◆ Goal
Please reproduce the text of every record below word for word, leaving the pictures out of your answer.
______________________________
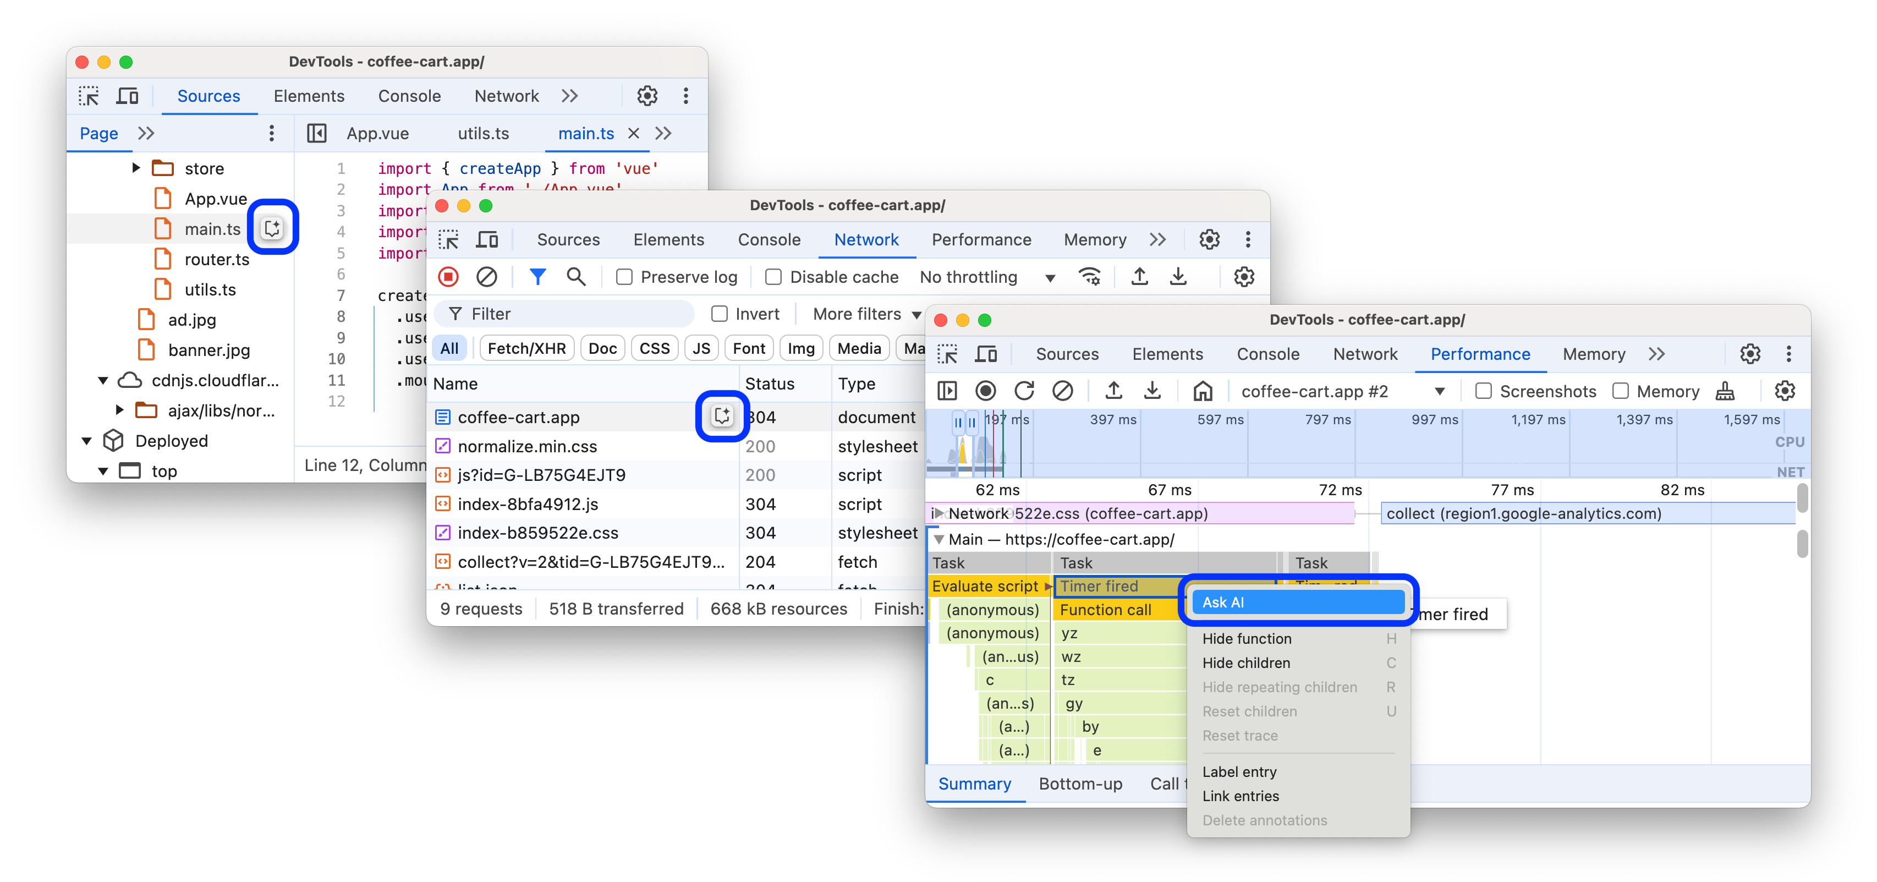The width and height of the screenshot is (1877, 882).
Task: Expand the No throttling dropdown in Network panel
Action: click(1047, 278)
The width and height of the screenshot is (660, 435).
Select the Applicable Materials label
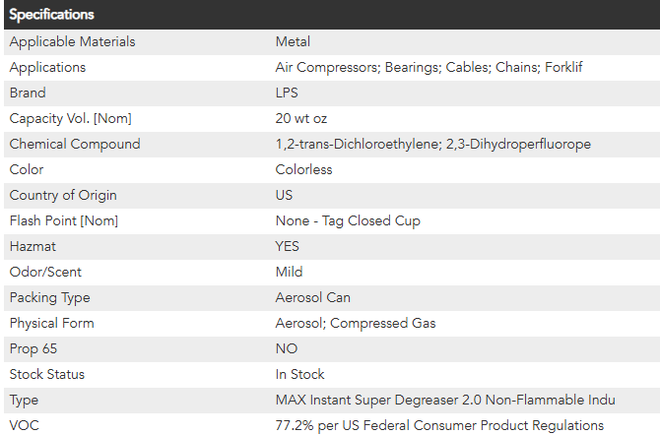[x=72, y=41]
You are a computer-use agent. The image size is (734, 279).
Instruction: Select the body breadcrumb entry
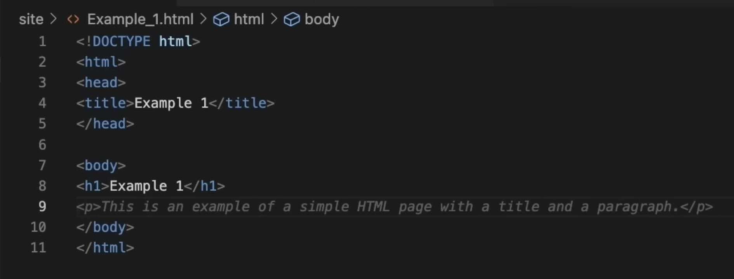click(x=322, y=19)
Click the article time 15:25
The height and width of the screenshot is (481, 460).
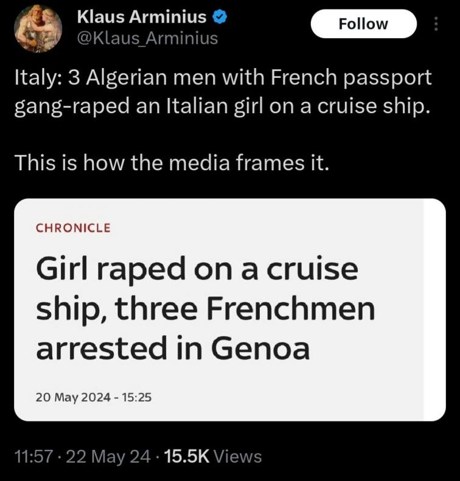tap(136, 397)
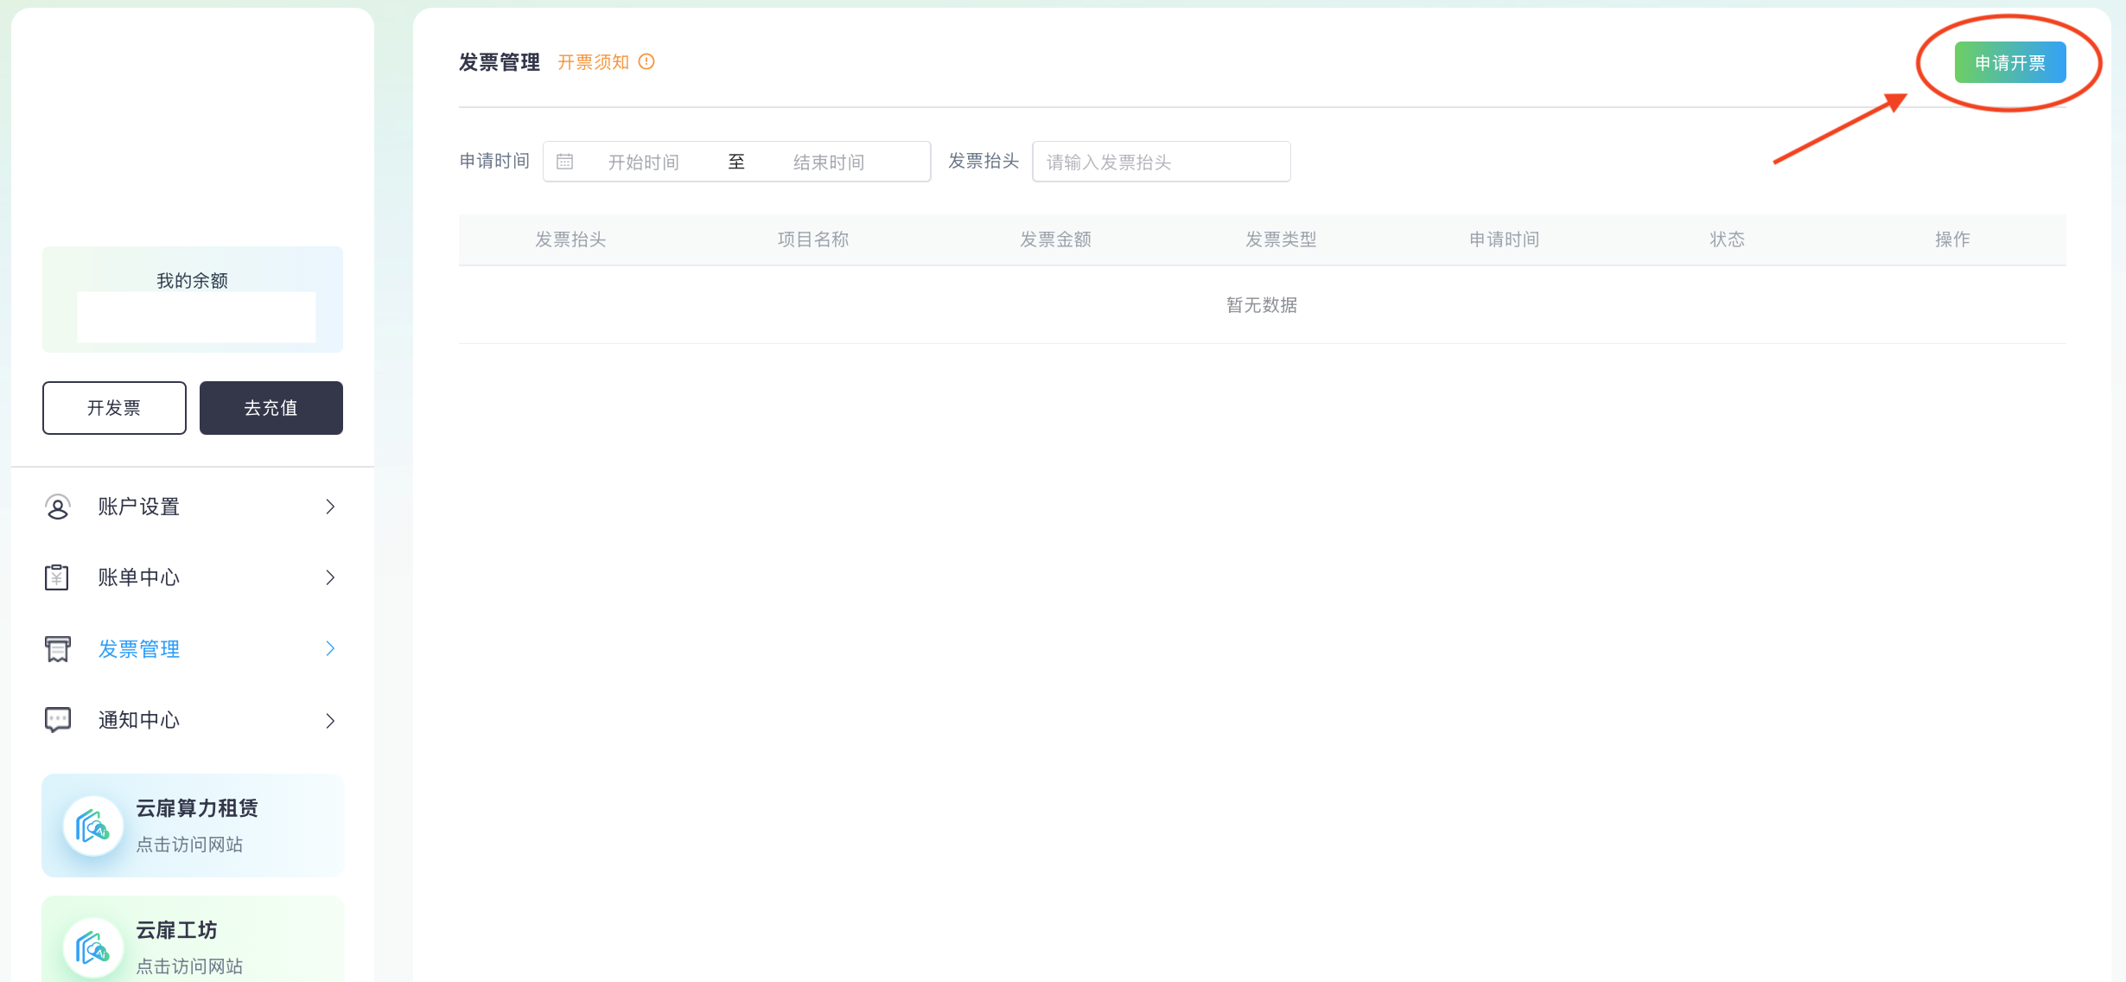Click the blue 发票管理 chevron arrow
The height and width of the screenshot is (982, 2126).
[330, 648]
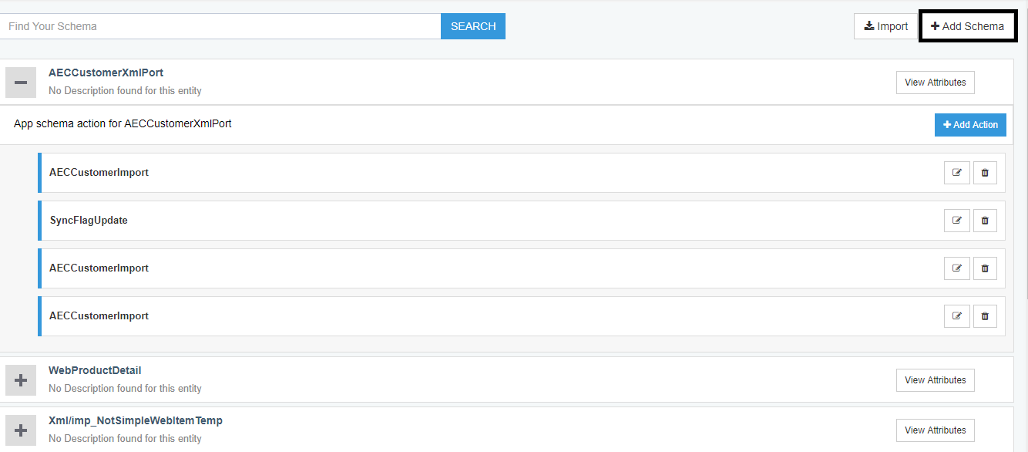Edit the SyncFlagUpdate action

(956, 220)
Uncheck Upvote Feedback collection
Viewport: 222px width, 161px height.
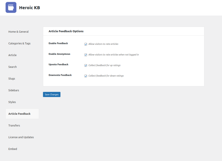coord(86,65)
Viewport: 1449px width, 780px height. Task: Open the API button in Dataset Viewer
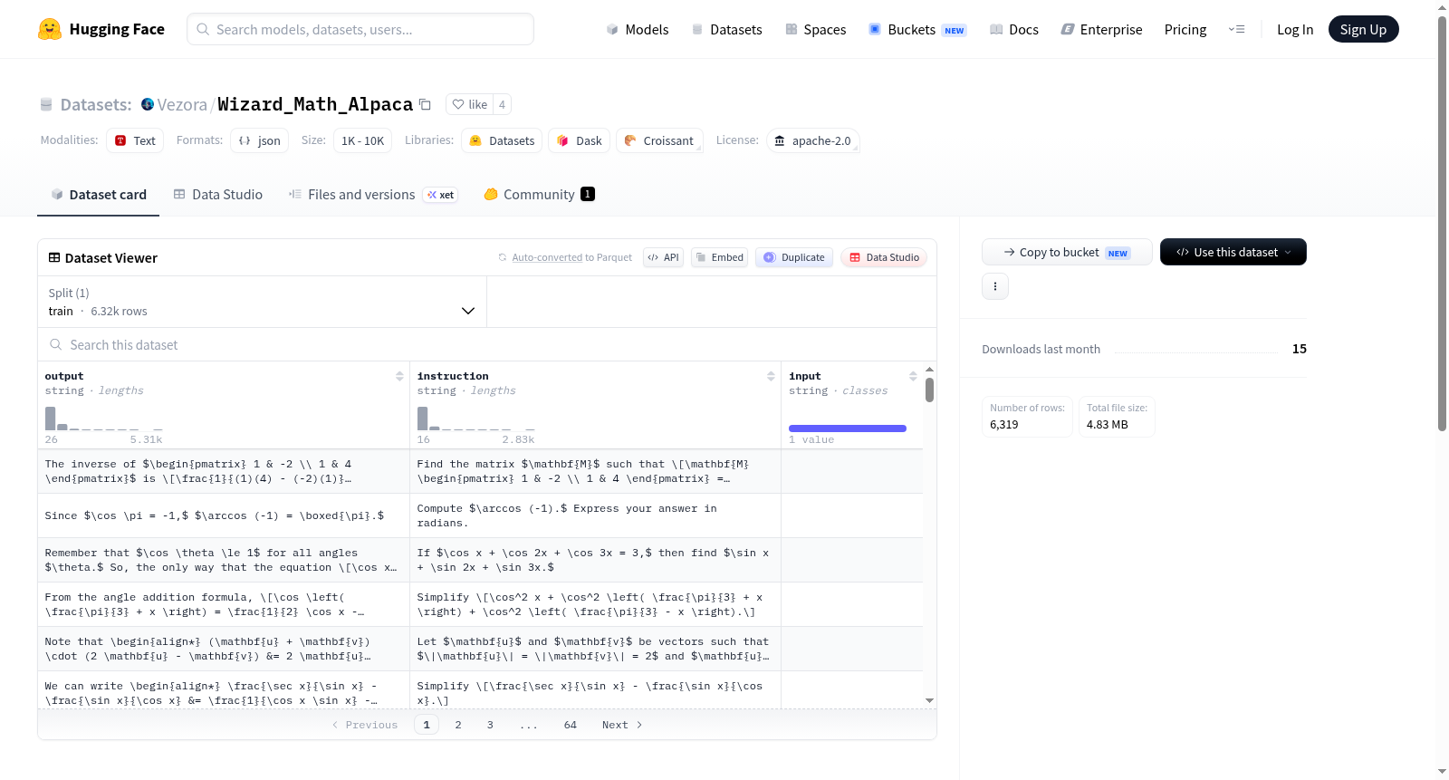[x=663, y=257]
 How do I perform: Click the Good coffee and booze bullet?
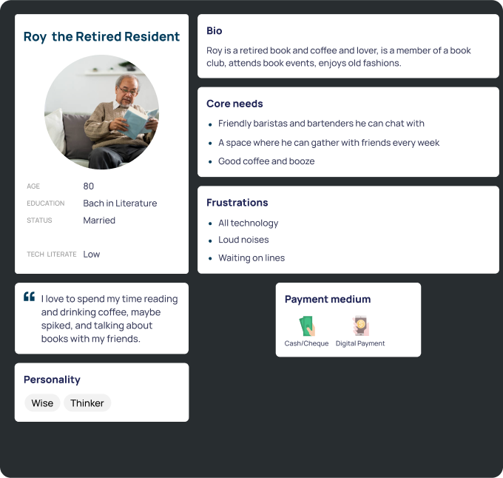pos(266,161)
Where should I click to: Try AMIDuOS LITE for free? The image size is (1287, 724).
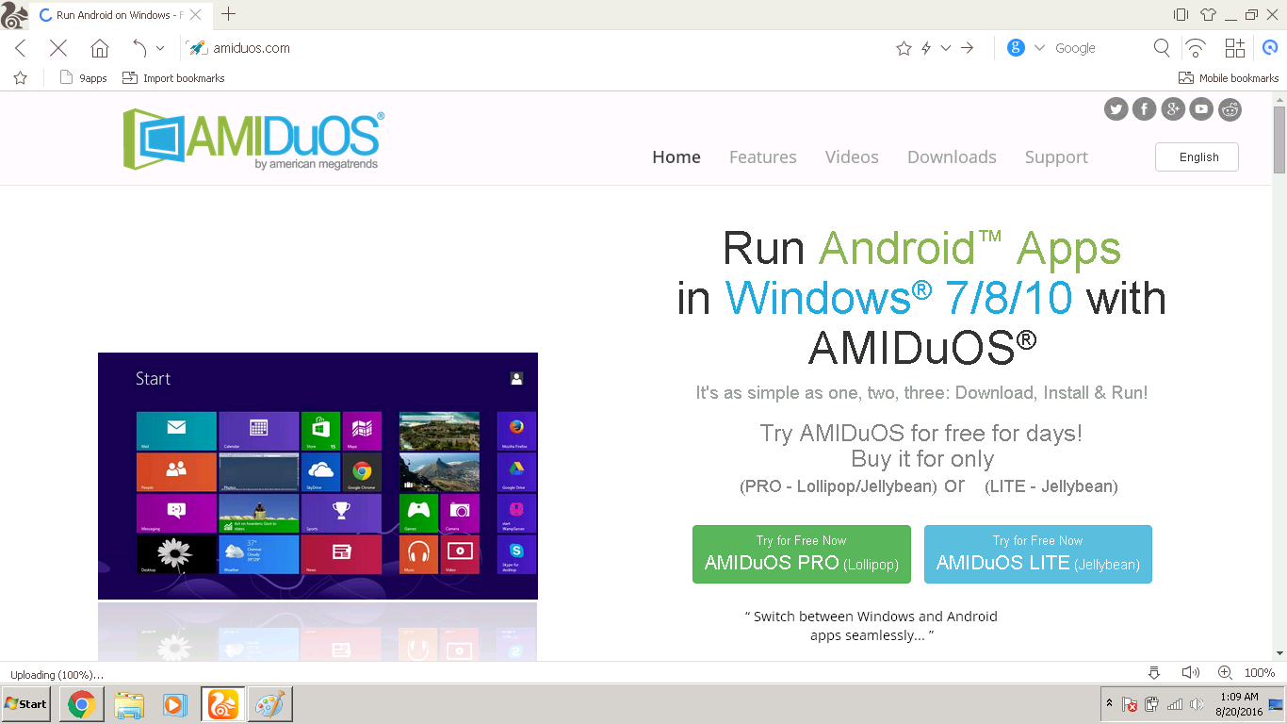[1037, 554]
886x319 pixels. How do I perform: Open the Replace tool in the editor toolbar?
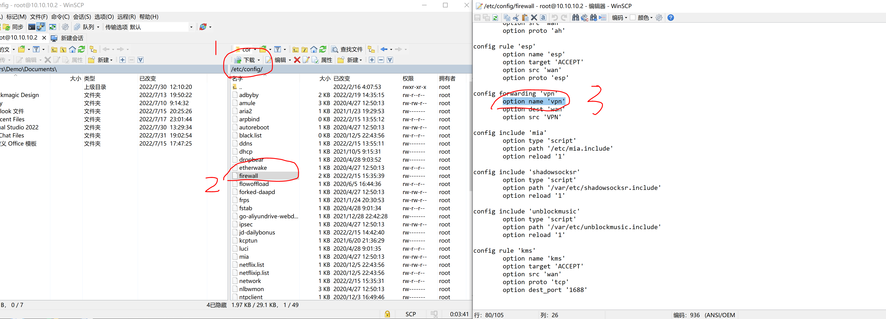pos(584,18)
______________________________
◆ Result
The width and height of the screenshot is (1877, 882).
Task: Expand the No throttling dropdown in Network panel
Action: click(1047, 278)
The width and height of the screenshot is (660, 435).
Select the Applicable Materials label
[x=72, y=41]
You are a computer-use agent. The image size is (734, 279).
Instruction: Select the body breadcrumb entry
click(x=322, y=19)
Click the article time 15:25
The height and width of the screenshot is (481, 460).
tap(136, 397)
Click the blue 发票管理 chevron arrow
The height and width of the screenshot is (982, 2126).
[330, 648]
Edit the SyncFlagUpdate action

(956, 220)
Uncheck Upvote Feedback collection
Viewport: 222px width, 161px height.
coord(86,65)
Viewport: 1449px width, 780px height. Task: Open the API button in Dataset Viewer
[x=663, y=257]
 How do I perform: Click the Good coffee and booze bullet?
pos(266,161)
Where should I click to: Try AMIDuOS LITE for free? The image size is (1287, 724).
[1037, 554]
886x319 pixels. How do I perform: Open the Replace tool in the editor toolbar?
pos(584,18)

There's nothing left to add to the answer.